Member of the Maryland House of Delegates
- In office 1892, 1898

Personal details
- Born: February 3, 1864 Somerset County, Maryland, U.S.
- Died: November 3, 1917 (aged 53) Salisbury, Maryland, U.S.
- Resting place: Cambridge, Maryland, U.S.
- Party: Democratic
- Spouse: Agnes Hooper ​(m. 1891)​
- Children: 4, including Hooper S.
- Relatives: Joshua Weldon Miles (brother)
- Alma mater: Western Maryland College University of Maryland School of Law
- Occupation: Politician; lawyer;

= Alonzo L. Miles =

American politician and lawyer (1864–1917)

Alonzo L. Miles (February 3, 1864 – November 3, 1917) was an American politician and lawyer from Maryland. He served as a member of the Maryland House of Delegates, representing Dorchester County, in 1892 and 1898.

==Early life==
Alonzo L. Miles was born on February 3, 1864, on the family farm in Somerset County, Maryland, to Christina (née Roach) and Southey F. Miles. His father was sheriff of Somerset County for a time. He graduated Western Maryland College (later McDaniel College). His brother was Joshua Weldon Miles, who served as a U.S. Representative of Maryland. He later graduated from the University of Maryland School of Law. He was admitted to the bar in Princess Anne in 1885.

==Career==
Miles was appointed as collector of the port at Crisfield, replacing his father, during Grover Cleveland's first term. He resigned prior to President Harrison's administration. Miles practiced law in Princess Anne, then he removed to Cambridge, Maryland, to practice law there.

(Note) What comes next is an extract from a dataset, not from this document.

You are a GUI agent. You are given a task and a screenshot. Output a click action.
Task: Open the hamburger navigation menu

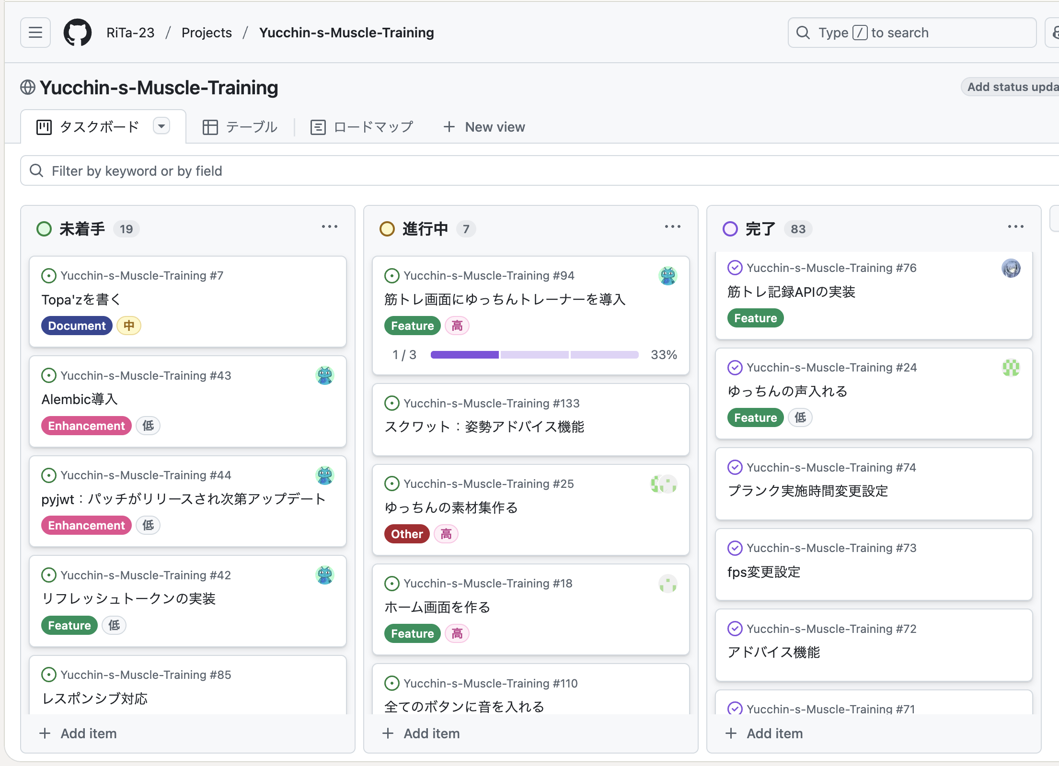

Miles was a Democrat. Miles served as a member of the Maryland House of Delegates, representing Dorchester County, in 1892 and 1898. He served as presidential elector-at-large from Maryland in 1892.

After serving in the House of Delegates, in May 1898, Miles moved to Baltimore. He formed a law practice with Arthur Pue Gorman Jr. and John T. Morris. He was named counsel to the police board by Governor John Walter Smith in 1900. He was re-appointed as counsel by Governors Warfield and Crothers. In 1906, the law firm Miles & Gorman was dissolved and Miles practiced alone.

==Personal life==
Miles married Agnes Hooper on February 13, 1891, at Christ Church in Cambridge. His wife was distantly related to Governor Phillips Goldsbourough and great-niece of Isaac Nevett Steele. They had three sons and one daughter, Alonzo L. Jr., Hooper S., Clarence W. and Nesta Louise. His son Hooper S. served as a member of the Maryland House of Delegates.

Miles died on November 3, 1917, at his home in Salisbury. He was buried in Cambridge.